According to a new report, the NSA is using Patriot Act, 50 USC section 1861 to monitor “business records.”
Opponents of the Patriot act have long argued that section 1861 allows for the unlimited collection and storage of “metadata” in direct violation of privacy rights. The records collected allow the US government to track the identity of every person a Verizon customer contacts.
The NSA collects Verizon Wireless metadata in order to discover an individual’s network of associations and communication patterns.
The NSA uses the massive amount of information collected to datamine for terrorist and other illegal associations. The program was started under the Bush administration and has continued to grow in strength under President Obama. The NSA started the collection of data program on October 4, 2001 after President Bush issued a secret authorization for data collection.
As you may recall, a USA Today report in 2006 exposed the program which it says had “been secretly collecting the phone call records of tens of millions of Americans, using data provided by AT&T, Verizon and BellSouth” and was “using the data to analyze calling patterns in an effort to detect terrorist activity.”
The NSA was started to track foreign intelligence; however, in recent years, the company has become ever increasingly focused on domestic communication.
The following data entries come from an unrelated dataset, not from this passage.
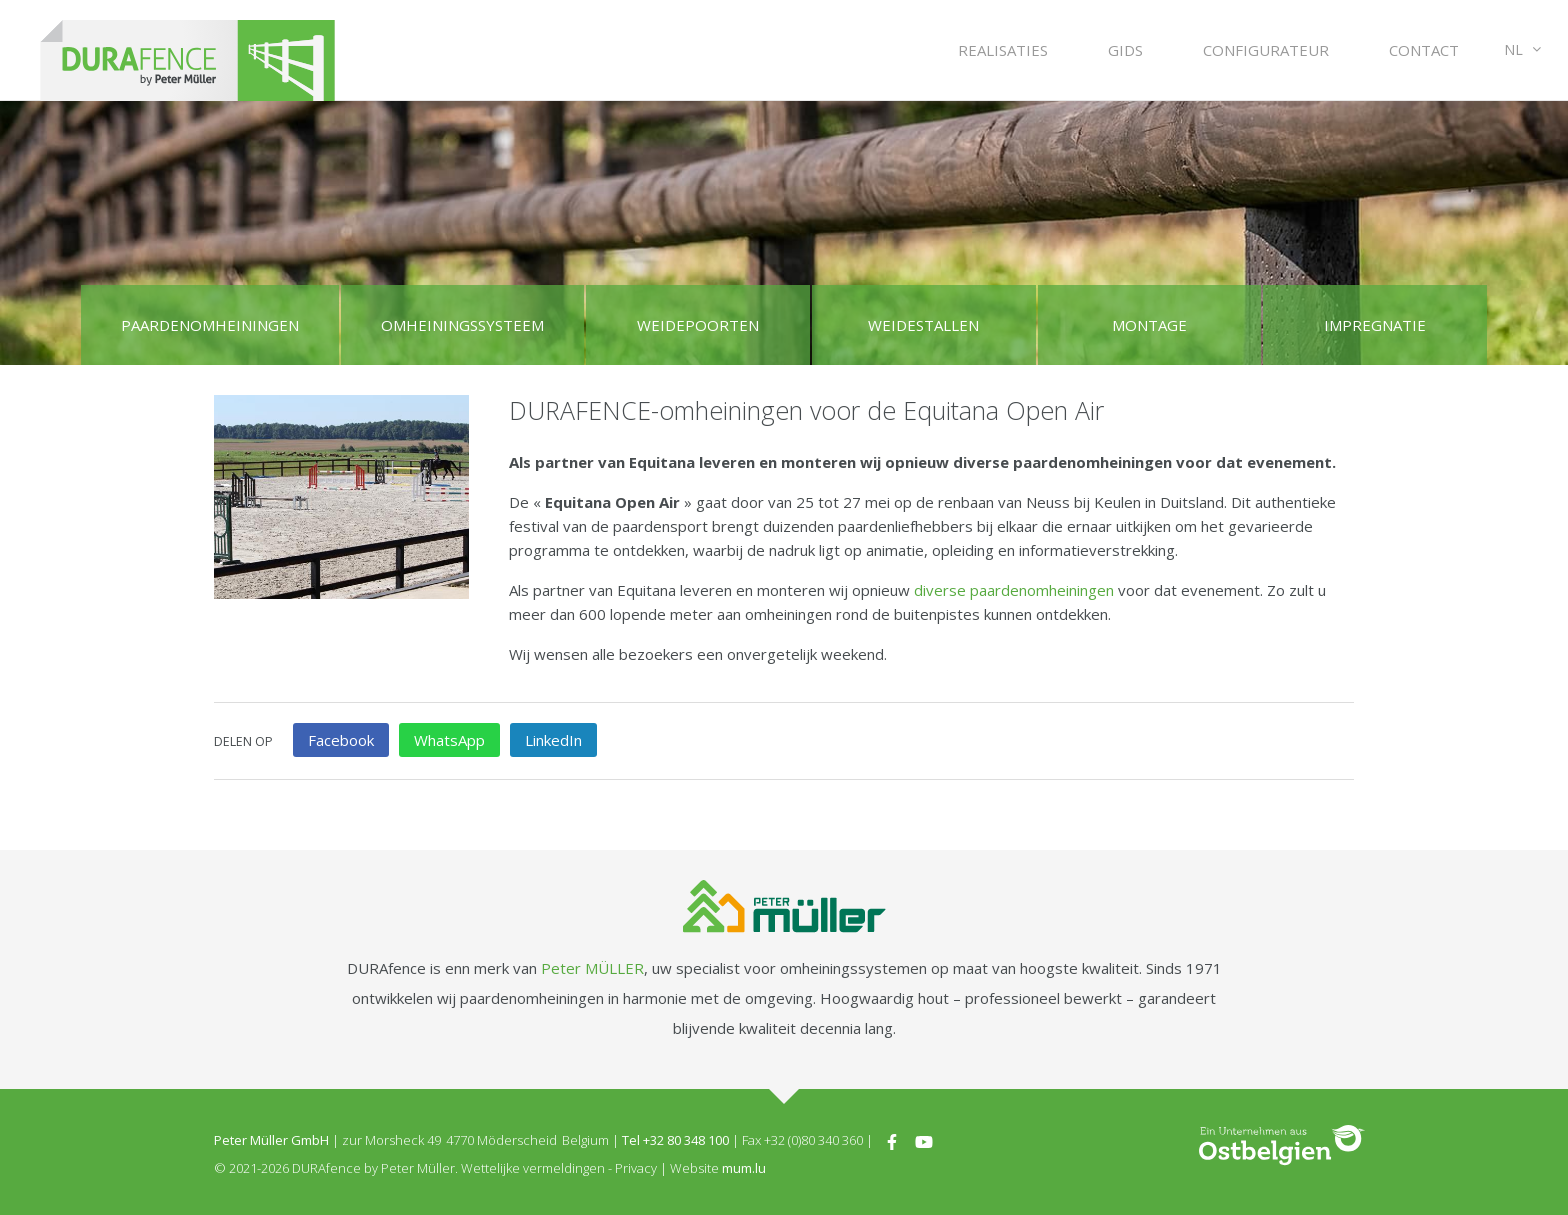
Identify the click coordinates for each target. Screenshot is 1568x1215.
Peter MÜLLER (592, 968)
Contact (1424, 50)
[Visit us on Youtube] (924, 1140)
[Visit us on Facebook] (892, 1140)
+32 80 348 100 (686, 1140)
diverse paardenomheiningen (1014, 590)
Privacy (636, 1168)
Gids (1125, 50)
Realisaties (1003, 50)
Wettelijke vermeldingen (533, 1168)
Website (694, 1168)
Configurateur (1266, 50)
In fact, it was that shift in focus that caused 30-year NSA veteran William Binney to leave the agency as it shifted from foreign targets to a focus on US citizens.
Before his death Democratic senator Frank Church warned of the shift in focus in terms of spying on the American people.
“The NSA’s capability at any time could be turned around on the American people, and no American would have any privacy left, such is the capability to monitor everything: telephone conversations, telegrams, it doesn’t matter.”
Do you think the NSA is overstepping its bounds?